Advanced molecular PET-CT imaging is typically obtained due to rising PSA after radical prostatectomy (RP) and salvage prostate bed/pelvic radiation therapy (SRT) in order to characterize the extent of disease. However, the threshold of PSA to define biochemical recurrence (BCR) after SRT and the optimal timing of molecular PET imaging (MPI) in relation to PSA remains unclear. We sought to investigate the relationship between PSA and timing of detectable recurrent oligometastatic disease (OMD), as well as any associations with clinical and genomic tumor features.

Materials/Methods:

This retrospective study included men who had initial oligometastatic progression detected on MPI after SRT between 2016-2021 and who also had primary tumor DNA sequencing. PSA at time of OMD detection was considered as a continuous variable for Cox regression analysis of progression free survival (PFS). Timing of MPI was also stratified based on the Phoenix definition of PSA rise of =2 ng/mL above the post-SRT nadir and defined as either Ph+ (meeting criteria) or Ph- (not meeting criteria). Molecular PET agents included DCFPyL, choline, and fluciclovine. DNA sequencing of primary tumor was performed via FoundationOne CDx, Tempus xT, or PGDx. Assessment of differences in clinical and genomic features between Ph+ and Ph- groups was done using Fisher exact test and Student’s t-test.

Results:

In total, 34 men were included. Median PSA at MPI detected metastasis was 2.0 ng/mL (range 0.3-20.5), median post-SRT PSA nadir was 0.085 ng/mL (range: 0-5.2), and median PSA doubling time (PSADT) was 5.0 months (range 1.4-14.6).
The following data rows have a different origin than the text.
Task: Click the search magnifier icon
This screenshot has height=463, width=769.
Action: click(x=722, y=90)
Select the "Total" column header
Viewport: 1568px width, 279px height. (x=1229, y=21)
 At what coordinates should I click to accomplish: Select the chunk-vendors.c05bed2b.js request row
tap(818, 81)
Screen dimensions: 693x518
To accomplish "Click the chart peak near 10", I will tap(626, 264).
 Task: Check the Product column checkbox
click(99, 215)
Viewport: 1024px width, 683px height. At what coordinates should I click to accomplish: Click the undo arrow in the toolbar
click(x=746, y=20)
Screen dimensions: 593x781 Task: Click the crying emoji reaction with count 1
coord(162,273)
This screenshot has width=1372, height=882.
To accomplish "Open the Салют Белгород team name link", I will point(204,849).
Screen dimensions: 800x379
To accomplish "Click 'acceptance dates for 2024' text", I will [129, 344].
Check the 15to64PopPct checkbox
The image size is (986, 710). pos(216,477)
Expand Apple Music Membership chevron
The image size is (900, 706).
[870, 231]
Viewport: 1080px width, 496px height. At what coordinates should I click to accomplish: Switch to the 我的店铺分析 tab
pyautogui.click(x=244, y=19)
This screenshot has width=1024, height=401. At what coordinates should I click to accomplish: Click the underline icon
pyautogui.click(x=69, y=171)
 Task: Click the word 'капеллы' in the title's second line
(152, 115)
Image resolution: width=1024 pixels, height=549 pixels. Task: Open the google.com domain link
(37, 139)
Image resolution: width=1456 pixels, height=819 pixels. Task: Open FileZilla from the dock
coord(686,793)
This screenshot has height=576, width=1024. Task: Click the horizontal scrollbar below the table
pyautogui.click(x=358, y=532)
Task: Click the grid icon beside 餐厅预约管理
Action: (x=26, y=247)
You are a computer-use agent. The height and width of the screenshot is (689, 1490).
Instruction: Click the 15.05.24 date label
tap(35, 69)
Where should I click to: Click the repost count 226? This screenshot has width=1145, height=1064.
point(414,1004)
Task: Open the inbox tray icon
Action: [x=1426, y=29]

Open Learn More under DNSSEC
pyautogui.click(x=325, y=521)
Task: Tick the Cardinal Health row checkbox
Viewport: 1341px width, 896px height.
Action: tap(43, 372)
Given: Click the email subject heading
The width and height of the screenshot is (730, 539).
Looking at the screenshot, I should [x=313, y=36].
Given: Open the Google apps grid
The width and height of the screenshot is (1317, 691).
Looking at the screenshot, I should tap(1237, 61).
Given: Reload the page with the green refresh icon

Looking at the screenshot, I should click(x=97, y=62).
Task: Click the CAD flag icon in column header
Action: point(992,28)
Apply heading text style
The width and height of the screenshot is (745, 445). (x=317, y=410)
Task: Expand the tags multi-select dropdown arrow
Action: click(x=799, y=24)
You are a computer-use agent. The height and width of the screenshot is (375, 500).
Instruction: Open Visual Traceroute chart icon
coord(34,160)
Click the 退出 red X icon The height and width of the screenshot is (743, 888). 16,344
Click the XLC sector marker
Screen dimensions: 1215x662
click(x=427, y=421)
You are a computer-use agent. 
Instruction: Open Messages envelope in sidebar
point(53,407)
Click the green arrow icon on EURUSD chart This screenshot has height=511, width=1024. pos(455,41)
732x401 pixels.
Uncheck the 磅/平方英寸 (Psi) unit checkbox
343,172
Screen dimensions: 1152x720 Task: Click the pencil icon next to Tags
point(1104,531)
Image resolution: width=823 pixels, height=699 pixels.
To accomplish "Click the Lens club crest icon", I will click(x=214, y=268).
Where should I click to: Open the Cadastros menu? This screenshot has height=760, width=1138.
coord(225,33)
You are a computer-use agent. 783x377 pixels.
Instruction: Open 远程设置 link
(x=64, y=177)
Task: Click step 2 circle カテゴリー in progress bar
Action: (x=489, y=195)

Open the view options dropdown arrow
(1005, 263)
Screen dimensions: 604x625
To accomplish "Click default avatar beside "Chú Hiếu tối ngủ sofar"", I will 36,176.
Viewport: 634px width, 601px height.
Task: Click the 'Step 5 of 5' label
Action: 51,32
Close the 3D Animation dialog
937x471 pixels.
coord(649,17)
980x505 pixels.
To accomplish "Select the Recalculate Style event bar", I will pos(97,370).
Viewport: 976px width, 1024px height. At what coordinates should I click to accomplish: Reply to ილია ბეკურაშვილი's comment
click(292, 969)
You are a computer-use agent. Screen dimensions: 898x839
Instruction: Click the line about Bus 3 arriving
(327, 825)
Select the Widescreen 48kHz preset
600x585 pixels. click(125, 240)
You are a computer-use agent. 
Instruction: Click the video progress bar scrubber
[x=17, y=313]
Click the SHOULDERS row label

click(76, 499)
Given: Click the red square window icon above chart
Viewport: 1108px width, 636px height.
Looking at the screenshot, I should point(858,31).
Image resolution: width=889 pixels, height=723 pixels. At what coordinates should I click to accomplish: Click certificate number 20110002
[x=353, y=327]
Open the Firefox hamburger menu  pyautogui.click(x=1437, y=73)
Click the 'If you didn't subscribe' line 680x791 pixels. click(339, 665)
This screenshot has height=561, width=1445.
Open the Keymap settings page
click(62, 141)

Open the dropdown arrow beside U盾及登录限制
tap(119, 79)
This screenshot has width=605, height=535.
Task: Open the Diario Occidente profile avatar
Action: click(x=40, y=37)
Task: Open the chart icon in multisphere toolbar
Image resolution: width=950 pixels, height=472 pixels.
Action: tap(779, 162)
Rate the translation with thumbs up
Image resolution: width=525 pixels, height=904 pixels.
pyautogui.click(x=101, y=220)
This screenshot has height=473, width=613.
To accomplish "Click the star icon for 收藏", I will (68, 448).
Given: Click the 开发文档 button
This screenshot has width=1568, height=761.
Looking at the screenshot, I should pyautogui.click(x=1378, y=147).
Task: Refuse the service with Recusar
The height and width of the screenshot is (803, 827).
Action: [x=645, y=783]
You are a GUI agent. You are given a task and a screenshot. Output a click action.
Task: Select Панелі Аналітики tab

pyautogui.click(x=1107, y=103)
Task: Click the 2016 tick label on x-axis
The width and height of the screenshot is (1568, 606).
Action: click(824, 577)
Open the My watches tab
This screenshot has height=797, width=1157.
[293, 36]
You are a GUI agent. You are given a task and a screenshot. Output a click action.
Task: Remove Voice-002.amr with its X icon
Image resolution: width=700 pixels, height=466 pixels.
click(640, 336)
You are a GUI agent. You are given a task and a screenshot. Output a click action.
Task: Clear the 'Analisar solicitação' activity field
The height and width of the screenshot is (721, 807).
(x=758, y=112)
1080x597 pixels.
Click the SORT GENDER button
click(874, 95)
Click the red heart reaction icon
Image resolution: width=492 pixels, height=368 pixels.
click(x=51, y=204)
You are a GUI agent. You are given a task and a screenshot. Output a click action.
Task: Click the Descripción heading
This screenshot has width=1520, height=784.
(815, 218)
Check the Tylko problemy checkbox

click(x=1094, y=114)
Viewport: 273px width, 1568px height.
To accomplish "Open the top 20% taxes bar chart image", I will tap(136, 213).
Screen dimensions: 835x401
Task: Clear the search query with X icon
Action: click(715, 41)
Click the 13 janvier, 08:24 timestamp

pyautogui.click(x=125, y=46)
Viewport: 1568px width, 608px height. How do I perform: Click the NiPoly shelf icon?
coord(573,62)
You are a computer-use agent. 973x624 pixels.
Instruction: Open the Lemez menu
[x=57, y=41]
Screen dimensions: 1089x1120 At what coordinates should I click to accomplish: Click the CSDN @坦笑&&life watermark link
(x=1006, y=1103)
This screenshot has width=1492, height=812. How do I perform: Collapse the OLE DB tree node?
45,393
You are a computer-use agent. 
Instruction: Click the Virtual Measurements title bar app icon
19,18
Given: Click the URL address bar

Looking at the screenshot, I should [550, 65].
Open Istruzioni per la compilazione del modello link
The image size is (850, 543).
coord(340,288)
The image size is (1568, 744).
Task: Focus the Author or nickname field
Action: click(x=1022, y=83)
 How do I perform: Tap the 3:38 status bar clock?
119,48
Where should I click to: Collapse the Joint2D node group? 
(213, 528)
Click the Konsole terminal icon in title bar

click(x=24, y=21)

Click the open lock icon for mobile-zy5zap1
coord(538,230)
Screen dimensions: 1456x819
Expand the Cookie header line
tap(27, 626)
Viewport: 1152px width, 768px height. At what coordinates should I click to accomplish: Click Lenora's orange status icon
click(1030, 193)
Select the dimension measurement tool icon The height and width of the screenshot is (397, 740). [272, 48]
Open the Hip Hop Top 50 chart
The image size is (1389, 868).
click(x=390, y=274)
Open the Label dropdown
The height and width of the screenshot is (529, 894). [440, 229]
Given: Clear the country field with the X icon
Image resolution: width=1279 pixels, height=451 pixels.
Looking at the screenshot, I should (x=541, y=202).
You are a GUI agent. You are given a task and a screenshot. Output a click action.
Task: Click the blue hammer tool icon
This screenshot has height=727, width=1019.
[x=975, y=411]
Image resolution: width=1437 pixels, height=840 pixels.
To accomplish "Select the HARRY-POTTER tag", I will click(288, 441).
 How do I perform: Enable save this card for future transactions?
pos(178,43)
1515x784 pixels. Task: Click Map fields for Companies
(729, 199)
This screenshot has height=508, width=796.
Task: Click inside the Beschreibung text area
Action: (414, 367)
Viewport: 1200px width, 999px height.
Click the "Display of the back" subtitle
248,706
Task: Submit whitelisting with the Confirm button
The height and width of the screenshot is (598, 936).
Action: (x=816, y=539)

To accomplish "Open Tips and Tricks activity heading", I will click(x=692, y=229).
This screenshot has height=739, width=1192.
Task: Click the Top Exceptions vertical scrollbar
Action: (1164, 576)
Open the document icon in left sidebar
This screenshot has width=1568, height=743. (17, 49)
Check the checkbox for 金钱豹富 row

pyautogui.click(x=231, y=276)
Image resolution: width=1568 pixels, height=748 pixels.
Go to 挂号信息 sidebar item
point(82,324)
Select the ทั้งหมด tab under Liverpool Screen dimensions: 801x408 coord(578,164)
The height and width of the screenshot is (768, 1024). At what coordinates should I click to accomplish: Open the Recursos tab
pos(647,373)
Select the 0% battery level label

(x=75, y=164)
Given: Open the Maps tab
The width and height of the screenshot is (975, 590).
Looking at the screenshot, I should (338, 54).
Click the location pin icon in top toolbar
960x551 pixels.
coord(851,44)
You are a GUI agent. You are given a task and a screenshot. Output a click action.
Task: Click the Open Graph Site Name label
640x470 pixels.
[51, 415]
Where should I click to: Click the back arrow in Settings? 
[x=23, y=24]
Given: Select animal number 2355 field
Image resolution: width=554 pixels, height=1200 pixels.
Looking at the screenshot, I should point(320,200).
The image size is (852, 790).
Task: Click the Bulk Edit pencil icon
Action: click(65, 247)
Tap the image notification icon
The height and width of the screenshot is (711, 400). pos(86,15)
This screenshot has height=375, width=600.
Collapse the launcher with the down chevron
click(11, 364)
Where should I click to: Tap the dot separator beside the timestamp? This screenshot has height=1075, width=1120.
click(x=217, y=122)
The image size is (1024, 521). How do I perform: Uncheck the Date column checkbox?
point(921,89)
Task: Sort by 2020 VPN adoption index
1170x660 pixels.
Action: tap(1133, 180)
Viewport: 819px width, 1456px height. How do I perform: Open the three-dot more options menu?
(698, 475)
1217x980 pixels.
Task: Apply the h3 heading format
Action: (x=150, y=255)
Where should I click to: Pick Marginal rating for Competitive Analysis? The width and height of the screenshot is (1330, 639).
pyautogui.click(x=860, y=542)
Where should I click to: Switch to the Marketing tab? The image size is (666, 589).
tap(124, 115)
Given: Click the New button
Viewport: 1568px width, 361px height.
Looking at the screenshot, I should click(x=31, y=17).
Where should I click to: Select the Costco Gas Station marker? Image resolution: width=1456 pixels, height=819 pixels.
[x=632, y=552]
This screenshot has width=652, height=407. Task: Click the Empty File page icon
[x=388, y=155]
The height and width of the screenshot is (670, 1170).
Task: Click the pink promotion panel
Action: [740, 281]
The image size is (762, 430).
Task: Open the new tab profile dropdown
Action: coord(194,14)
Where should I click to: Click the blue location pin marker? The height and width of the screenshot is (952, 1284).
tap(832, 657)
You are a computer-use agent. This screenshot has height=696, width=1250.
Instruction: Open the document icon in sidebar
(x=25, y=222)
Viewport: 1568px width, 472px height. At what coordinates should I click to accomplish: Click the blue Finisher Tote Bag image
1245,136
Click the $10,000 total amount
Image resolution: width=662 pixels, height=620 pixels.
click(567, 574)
Proportion of OMD patients with PSA <1 ng/mL was 14.7% (n=5) and with PSA<0.5 ng/mL was 3% (n=1). Using Phoenix definition for BCR, 17 patients were Ph+ and 17 Ph-. Mean lesion number detected was higher at 2.41 (SD=1.28) for Ph+ versus 1.47 (SD=0.874) for Ph-. There were no significant differences in T-stage, Grade Group, PSADT, or proportions of mutations in key genes (TP53, SPOP, and DNA damage repair genes) in Ph+ and Ph- groups. On univariable Cox regression, longer PSADT at recurrence was associated with improved PFS (HR=0.837, 95% CI: 0.722-0.972; p=0.019). Ph-status was not associated with PFS. In the Ph+ cohort, p53-mutation may predict for worse PFS (p-interaction=0.017), whereas DNA damage repair gene mutations may predict for better PFS (p-interaction=0.018).

Conclusion:

Molecular PET imaging detects oligorecurrent disease well below PSA levels meeting the Phoenix criteria for BCR. More lesions are detected at higher PSAs. Higher PSA at detection alone may not predict clinical trajectory, which may depend on factors such as PSADT and specific gene mutations.